Capital budgeting relies on many of the same basic practices as any other form of budgeting. However, there are some unique problems with capital budgeting. First, capital budgets are often strictly cost centers; they do not generate income during the project and must be funded from an external source, such as income from another department. Second, because of the long-term nature of capital budgets, there are more risks, uncertainties, and things that can go wrong.
Capital budgeting is often prepared for a long-term effort and then reassessed as the project or venture progresses. Companies often reassess their capital budget regularly as a project progresses. In capital budgeting, it is important to proactively plan ahead for large cash outflows that should not stop once they start unless the company is willing to face large potential project delay costs or losses.
Why Do Businesses Need Capital Budgeting?
Capital budgeting is important because it creates accountability and measurability. Any business that seeks to invest its resources in a project without understanding the risks and rewards involved would be considered irresponsible by its owners or shareholders. Furthermore, if a business has no way to measure the effectiveness of its investment decisions, it is likely that it would have little chance of surviving in a competitive market.
Companies are often in a situation where capital is limited and decisions are mutually exclusive. Management usually has to make decisions about where to allocate resources, capital, and labor time. Capital budgeting is important in this process because it outlines the expectations for the project. These expectations can be compared with other projects to decide which one is the most appropriate.
Businesses (except non-profits) exist to make profits. The capital budgeting process is a measurable way for businesses to determine the long-term economic and financial profitability of any investment project. While it may be easier for a company to predict what sales might be in the next 12 months, it may be more difficult to gauge how a five-year, $1 billion renovation of a manufacturing facility will go. Businesses therefore need capital budgeting to assess risk, plan ahead and anticipate problems before they occur.
A capital budgeting decision is both a financial commitment and an investment. By accepting a project, a business not only accepts a financial commitment, but also invests in its long-term direction, which is likely to influence future projects that the company considers.
Methods Used in Capital Budgeting
There is no single method of capital budgeting; in fact, companies may find it useful to prepare a single capital budget using the various methods described below. In this way, a company can identify gaps in a single analysis or consider implications across methods that it might not otherwise think about.
Analysis of Discounted Cash Flows
- Because capital budgeting will often span many periods and potentially many years, companies often use discounted cash flow techniques to assess not only the timing of cash flows, but also the dollar implications. As time passes, currencies often depreciate. A central concept in inflation facing economics is that today’s dollar is worth more than tomorrow’s dollar because today’s dollar can be used to generate income or income tomorrow.

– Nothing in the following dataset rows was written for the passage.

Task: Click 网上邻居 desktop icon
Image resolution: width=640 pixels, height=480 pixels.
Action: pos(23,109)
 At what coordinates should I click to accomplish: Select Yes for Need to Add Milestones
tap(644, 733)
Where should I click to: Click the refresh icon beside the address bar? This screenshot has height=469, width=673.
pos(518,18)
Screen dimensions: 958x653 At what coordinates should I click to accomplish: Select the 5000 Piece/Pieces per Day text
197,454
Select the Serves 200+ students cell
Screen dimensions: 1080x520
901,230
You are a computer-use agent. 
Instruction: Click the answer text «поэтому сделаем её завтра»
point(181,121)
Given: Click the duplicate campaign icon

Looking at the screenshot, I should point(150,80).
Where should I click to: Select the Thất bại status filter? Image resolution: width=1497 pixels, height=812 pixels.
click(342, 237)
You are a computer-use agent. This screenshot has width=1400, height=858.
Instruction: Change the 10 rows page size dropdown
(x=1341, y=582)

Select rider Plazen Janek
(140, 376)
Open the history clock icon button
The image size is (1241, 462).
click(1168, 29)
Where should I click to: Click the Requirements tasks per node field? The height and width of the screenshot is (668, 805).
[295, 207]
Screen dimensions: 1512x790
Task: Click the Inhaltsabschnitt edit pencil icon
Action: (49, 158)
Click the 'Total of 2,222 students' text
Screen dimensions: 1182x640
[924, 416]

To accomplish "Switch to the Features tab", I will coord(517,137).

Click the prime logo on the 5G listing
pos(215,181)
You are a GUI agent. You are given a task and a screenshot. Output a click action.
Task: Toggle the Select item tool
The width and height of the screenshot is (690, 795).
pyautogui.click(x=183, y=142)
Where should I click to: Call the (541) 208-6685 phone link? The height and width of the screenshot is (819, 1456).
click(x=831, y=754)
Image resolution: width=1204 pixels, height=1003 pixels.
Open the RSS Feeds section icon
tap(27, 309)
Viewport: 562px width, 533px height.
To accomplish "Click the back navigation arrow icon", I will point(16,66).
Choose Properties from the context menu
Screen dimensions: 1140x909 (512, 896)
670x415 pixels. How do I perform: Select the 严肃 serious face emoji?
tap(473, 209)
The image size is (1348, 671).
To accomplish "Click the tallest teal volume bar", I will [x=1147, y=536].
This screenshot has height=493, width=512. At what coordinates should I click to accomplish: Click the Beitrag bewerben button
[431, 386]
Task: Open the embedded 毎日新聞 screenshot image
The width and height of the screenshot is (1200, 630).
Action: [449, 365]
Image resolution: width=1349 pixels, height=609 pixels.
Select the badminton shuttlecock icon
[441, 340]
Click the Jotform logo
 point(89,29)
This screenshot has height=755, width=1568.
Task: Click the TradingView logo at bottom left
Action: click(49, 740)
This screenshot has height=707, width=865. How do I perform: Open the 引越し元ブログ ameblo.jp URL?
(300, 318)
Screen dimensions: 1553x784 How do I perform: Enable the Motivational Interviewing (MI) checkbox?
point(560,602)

- The discounted cash flow also includes the inflows and outflows of the project. Most often, companies can make an initial cash outlay for the project (a one-time outflow). Other times, there may be a series of outflows that represent regular payments for the project. In either case, companies may seek to calculate a target discount rate or a specific net cash flow value at the end of the project.
Payback Analysis
- Instead of strictly analyzing dollars and revenues, return on capital budgeting methods plan for when certain benchmarks are reached. For some companies, they want to track when the company breaks even (or when it has paid for itself). For others, they are more concerned with the timing of when the capital effort yields a certain amount of profit.
- With payback methods, capital budgeting requires the need to be especially careful when forecasting cash flows. Any variation in the estimate from one year to the next can materially affect when the company can achieve the payback metric, so this method requires a bit more care in timing. In addition, if a company wants to combine capital budgeting methods, the payback method and the discounted cash flow analysis method can be combined.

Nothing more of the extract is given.